Título: Suspeita de sabotagem
Autor: Jungblut, Cristiane e Gois, Chico de
Fonte: O Globo, 23/07/2007, O País, p. 3

Aeronáutica estranha que todo o Cindacta-4 tenha falhado durante manutenção

Ahipótese de que uma sabotagem provocou, na madrugada de sábado, a pane elétrica do sistema de geradores de energia do Cindacta-4, com sede em Manaus e que opera o tráfego aéreo de toda Região Amazônica, está sendo investigada pela Aeronáutica, que, segundo sua assessoria de imprensa, vai considerar todas as hipóteses: se houve sabotagem, falha no equipamento ou falha no procedimento técnico. O trabalho de investigação, que terá duração de 40 dias, foi iniciado ontem pelo comandante da Aeronáutica, brigadeiro Juniti Saito, que esteve em Manaus, para verificar pessoalmente o problema que gerou situações de riscos no espaço aéreo brasileiro, obrigou o retorno de vôos internacionais aos pontos de origem e gerou novo caos nos aeroportos brasileiros durante o fim de semana.

Foi para evitar que o problema do Cindacta-4 se transformasse num novo foco da crise envolvendo agora a maior autoridade do governo no setor que o comandante Saito embarcou ontem pela manhã para Manaus, para acompanhar as primeiras investigações do Departamento de Controle do Espaço Aéreo (Decea) sobre o apagão elétrico. Os controladores de vôos, sempre apontados como responsáveis pela crise no setor aéreo, reagiram às especulações de sabotagem, argumentando que têm trabalhado em Manaus sob vigilância da Polícia da Aeronáutica. Disseram que não aceitarão ser responsabilizados por mais esse problema. Eles teriam feito vários alertas sobre a qualidade do equipamento do Cindacta-4.

Com a pane no Cindacta-4, o Sistema de Vigilância da Amazônia (Sivam) foi afetado: a sede do sistema (integrada ao Cindacta-4) deixou de visualizar as informações que são repassadas pelos radares distribuídos pela Amazônia.

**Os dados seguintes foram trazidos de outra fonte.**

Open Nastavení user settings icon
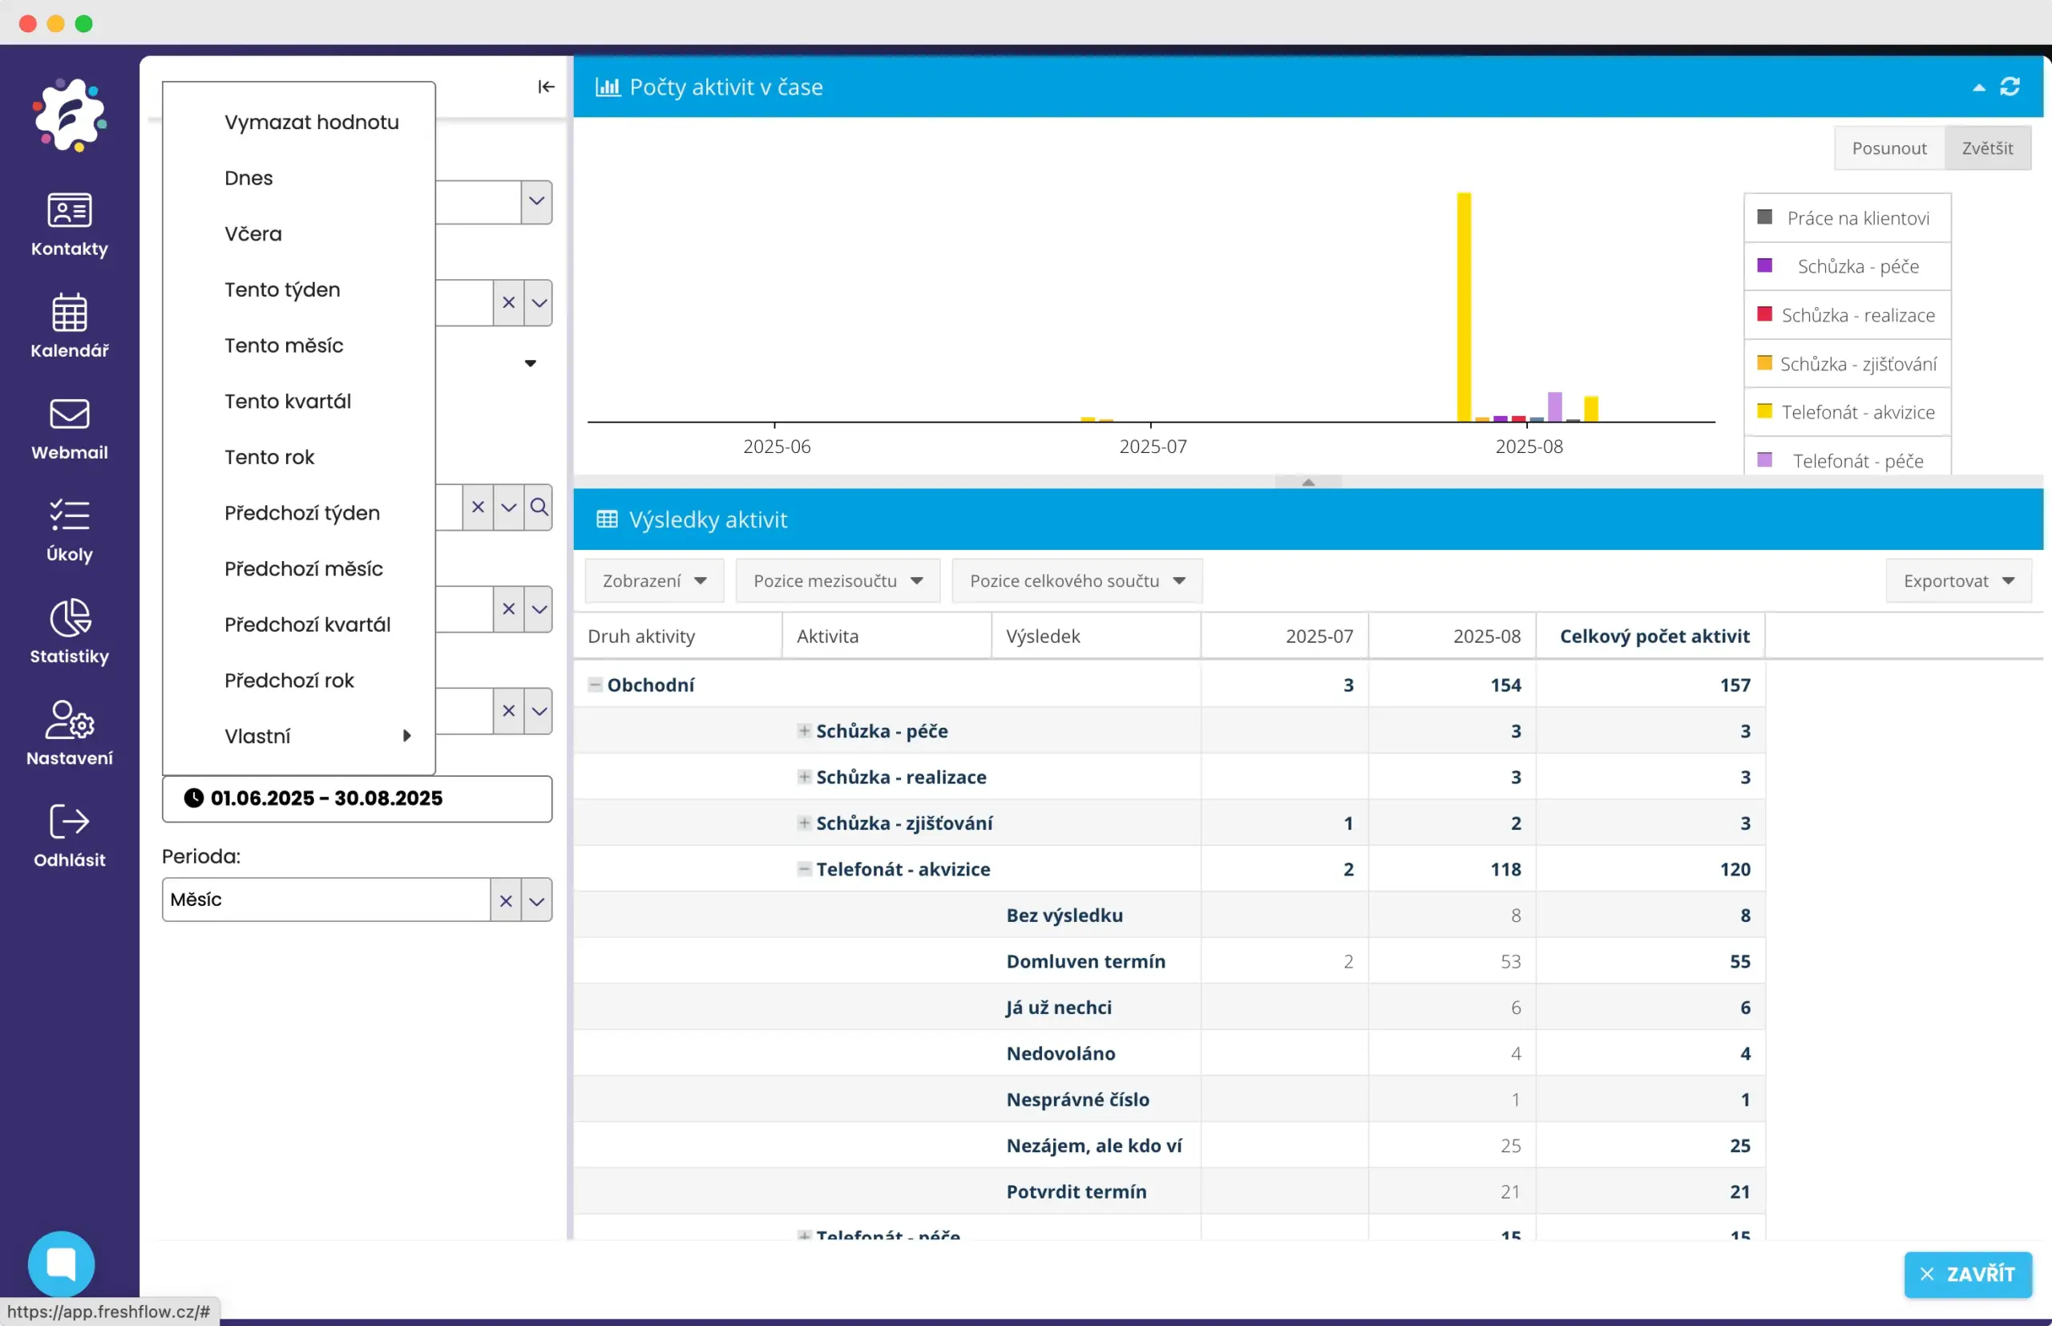 point(69,733)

Saito foi acompanhado de dois técnicos do Decea, um engenheiro elétrico e um técnico da área, que estão fazendo um trabalho preliminar que antecede a sindicância determinada pela Aeronáutica para investigar as causas da pane. Ontem, a Manaus Energia, concessionária responsável pela distribuição de energia na cidade, afirmou que não registrou falta de luz no Cindacta-4 durante o apagão.

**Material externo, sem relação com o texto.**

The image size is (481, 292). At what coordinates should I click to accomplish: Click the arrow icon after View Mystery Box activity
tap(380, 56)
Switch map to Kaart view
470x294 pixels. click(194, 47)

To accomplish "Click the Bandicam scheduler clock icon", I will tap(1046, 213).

Saito se irrita e cobra explicações em Manaus

O comandante Saito retornou de Manaus ontem à noite, mas a Aeronáutica não informou o resultado da visita. Houve preocupação dos militares com a reação dos controladores à hipótese de sabotagem. E, à noite, integrantes da Aeronáutica fizeram questão de dizer que nunca falaram que uma eventual sabotagem teria sido por parte dos controladores e sim pelos técnicos que fazem a manutenção do equipamento.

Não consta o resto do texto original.